International shipping line Mediterranean Shipping Company (MSC) on Monday (15 June) said it is heavily investing in its fleet and low-carbon technology to support the industry’s transition towards zero carbon future.

MSC added it is acutely aware that international shipping has an impact on the climate and our decision to invest in low-carbon technology is complementary to the company’s broader strategic approach to sustainability.

The company added it operates a modern fleet and is running the biggest fleet investment programme in the industry to further reduce emissions.

MSC noted it also actively exploring and trialling a range of alternative fuels and technologies – pioneering large scale usage of up to 30% biofuel blends for container ships, for example – on top of some significant energy efficiency improvements across its fleet.

To meet the market demand while minimising emissions, MSC said it was the first shipping company to deploy 23K+ TEU, ultra-efficient vessels on some of the world’s busiest trade lanes (incl. the Mediterranean). 

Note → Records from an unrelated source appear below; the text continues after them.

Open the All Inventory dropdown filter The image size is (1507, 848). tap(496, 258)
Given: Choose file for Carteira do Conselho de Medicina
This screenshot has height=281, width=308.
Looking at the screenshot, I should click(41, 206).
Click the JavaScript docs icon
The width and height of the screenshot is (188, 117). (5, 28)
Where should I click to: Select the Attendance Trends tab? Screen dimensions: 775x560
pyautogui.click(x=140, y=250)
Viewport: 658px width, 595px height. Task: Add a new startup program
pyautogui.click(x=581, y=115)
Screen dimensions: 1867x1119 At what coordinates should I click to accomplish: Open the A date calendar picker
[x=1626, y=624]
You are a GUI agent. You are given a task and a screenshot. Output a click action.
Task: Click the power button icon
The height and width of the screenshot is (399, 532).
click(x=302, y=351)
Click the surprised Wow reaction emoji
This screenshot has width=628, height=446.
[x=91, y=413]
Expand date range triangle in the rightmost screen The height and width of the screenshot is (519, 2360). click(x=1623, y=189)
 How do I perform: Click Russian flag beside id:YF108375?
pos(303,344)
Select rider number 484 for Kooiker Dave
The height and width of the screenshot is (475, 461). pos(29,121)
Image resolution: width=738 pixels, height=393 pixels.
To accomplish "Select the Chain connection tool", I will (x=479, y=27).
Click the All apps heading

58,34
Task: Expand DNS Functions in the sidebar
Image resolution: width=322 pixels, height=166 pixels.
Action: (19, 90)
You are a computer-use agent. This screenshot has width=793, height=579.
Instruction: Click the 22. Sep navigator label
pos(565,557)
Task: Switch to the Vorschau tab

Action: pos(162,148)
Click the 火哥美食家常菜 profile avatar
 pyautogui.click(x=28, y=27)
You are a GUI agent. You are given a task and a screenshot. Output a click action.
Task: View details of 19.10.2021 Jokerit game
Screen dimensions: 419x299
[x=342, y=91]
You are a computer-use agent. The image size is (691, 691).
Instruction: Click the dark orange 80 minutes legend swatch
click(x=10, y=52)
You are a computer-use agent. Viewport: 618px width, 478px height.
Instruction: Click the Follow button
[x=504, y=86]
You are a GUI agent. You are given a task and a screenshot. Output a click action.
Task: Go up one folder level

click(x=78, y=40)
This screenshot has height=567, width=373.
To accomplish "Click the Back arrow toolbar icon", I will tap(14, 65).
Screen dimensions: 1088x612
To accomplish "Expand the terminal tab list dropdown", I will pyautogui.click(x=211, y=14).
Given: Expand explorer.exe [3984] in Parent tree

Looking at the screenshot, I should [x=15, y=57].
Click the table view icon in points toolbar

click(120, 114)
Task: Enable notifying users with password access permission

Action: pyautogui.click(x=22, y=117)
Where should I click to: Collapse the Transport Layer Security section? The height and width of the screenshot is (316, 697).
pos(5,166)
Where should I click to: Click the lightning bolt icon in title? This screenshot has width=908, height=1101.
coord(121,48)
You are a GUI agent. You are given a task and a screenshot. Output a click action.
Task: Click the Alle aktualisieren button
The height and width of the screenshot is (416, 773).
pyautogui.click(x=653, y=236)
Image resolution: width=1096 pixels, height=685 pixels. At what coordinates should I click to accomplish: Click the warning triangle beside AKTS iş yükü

In addition, MSC was the first major shipping line in 2019 to offer clients an option to fully compensate the remaining currently unavoidable carbon emissions caused by the transport of their cargo through participating in MSC’s Carbon Neutral Programme.

The company said it fully supports reporting CO2 emissions transparently and precisely in the European Union (EU) Monitoring, Reporting and Verification (MRV) system, as mandated by EU legislation.

A recent analysis by Transport & Environment on shipping emissions in the EU, failed to take a number of operational aspects of MSC’s services fully into account, and thus does not offer a complete assessment of our role and impact in terms of emissions, it noted.

To provide a comprehensive and accurate conclusion, CO2 emissions should be compared on an equal basis, suggested the company.

An analysis focusing on shipping emissions in the EU should only take into account emissions which actually occurred in the geographical area of the EU, if it is going to be compared to other sources limited to the same area. 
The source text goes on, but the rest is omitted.